───── LISTED ENTRIES ─────

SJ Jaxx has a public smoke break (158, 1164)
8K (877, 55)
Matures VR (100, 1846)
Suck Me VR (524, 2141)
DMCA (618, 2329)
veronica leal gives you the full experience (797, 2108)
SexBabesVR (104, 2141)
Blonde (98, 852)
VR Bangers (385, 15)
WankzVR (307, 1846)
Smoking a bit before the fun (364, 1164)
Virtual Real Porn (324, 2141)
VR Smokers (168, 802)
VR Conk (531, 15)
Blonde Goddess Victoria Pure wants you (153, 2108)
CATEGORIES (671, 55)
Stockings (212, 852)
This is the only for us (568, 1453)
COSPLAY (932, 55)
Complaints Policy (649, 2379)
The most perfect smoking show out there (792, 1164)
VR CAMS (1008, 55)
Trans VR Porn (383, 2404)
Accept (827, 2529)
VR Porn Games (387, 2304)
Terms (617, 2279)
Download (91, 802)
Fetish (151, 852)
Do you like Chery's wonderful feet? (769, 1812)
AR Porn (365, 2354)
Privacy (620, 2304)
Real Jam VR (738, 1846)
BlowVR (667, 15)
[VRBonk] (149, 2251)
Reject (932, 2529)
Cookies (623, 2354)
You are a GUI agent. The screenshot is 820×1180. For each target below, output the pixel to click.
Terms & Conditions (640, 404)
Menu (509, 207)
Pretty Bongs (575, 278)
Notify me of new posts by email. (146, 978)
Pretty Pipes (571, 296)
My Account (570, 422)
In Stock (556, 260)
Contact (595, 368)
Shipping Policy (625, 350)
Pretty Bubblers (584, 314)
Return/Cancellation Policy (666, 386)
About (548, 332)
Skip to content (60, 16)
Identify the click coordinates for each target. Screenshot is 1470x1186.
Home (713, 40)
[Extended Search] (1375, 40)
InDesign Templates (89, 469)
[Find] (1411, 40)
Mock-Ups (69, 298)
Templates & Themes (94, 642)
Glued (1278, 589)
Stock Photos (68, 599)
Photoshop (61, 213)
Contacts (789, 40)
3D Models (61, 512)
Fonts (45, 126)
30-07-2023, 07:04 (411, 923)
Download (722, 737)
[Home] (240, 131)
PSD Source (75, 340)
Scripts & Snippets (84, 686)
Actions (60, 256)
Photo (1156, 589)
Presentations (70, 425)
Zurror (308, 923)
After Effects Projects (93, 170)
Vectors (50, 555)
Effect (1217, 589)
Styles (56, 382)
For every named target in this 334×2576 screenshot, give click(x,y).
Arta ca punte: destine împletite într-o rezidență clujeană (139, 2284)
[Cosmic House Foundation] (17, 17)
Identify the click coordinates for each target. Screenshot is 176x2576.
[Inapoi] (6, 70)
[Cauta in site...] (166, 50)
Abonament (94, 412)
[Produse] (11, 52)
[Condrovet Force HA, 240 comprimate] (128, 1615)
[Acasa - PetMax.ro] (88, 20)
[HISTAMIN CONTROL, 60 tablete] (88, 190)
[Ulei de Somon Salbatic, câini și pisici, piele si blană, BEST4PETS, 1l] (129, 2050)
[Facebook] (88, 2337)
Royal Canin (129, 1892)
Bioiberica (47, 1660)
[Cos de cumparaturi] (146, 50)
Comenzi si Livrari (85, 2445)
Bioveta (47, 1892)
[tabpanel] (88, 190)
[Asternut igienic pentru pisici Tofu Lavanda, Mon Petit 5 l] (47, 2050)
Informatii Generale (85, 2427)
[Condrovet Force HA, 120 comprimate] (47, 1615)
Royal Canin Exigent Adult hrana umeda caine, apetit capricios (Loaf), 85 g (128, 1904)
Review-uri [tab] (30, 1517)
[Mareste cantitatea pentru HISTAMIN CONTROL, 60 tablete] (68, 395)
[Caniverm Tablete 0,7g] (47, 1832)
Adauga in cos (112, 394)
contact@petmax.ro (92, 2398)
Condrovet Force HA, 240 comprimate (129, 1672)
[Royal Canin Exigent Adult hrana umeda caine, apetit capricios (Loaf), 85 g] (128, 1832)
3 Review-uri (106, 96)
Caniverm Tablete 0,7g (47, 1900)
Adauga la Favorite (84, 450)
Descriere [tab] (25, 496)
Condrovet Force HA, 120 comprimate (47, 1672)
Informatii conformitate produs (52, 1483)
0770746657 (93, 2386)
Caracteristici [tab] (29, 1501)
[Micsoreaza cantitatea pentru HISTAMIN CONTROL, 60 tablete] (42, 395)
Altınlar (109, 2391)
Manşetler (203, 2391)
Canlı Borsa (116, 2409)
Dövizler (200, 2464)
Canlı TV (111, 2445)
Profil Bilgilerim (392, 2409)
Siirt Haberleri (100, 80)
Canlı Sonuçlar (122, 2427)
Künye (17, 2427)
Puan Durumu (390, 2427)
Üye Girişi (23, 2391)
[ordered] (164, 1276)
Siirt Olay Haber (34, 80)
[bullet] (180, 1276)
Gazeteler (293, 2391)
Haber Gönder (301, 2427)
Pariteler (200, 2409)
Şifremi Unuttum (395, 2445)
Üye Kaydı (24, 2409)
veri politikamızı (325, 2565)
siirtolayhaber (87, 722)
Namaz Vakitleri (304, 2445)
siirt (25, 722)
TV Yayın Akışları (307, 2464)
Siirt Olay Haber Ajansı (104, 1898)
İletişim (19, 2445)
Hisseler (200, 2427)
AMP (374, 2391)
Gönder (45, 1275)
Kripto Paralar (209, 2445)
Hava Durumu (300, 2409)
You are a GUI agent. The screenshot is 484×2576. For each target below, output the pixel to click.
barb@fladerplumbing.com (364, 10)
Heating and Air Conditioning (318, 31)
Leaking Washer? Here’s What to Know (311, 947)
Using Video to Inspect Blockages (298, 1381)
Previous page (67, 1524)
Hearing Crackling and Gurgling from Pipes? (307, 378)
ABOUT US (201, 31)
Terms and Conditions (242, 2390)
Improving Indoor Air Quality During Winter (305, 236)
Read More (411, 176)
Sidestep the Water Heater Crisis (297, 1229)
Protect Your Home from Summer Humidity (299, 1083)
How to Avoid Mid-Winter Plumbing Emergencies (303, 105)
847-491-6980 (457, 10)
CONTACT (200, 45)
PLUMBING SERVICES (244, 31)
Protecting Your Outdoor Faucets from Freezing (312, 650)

─────

EXERCISE OBJECTIVE — Select every line of the records holding the string "caine".

RESULT OF THIS TASK —
Royal Canin Exigent Adult hrana umeda caine, apetit capricios (Loaf), 85 g (128, 1904)
[Royal Canin Exigent Adult hrana umeda caine, apetit capricios (Loaf), 85 g] (128, 1832)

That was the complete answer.